Work to be completed. From the first line to the last, print the listing exactly.

Records.
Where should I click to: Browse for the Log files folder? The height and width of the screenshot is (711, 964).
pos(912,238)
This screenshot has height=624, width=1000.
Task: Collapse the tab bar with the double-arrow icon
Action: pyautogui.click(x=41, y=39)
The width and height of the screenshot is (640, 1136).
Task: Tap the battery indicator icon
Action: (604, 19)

Task solution.
Where should I click to: Browse for the Log files folder? The height and width of the screenshot is (711, 964).
pos(912,238)
This screenshot has height=624, width=1000.
Task: Collapse the tab bar with the double-arrow icon
Action: pyautogui.click(x=41, y=39)
The width and height of the screenshot is (640, 1136).
Task: Tap the battery indicator icon
Action: (604, 19)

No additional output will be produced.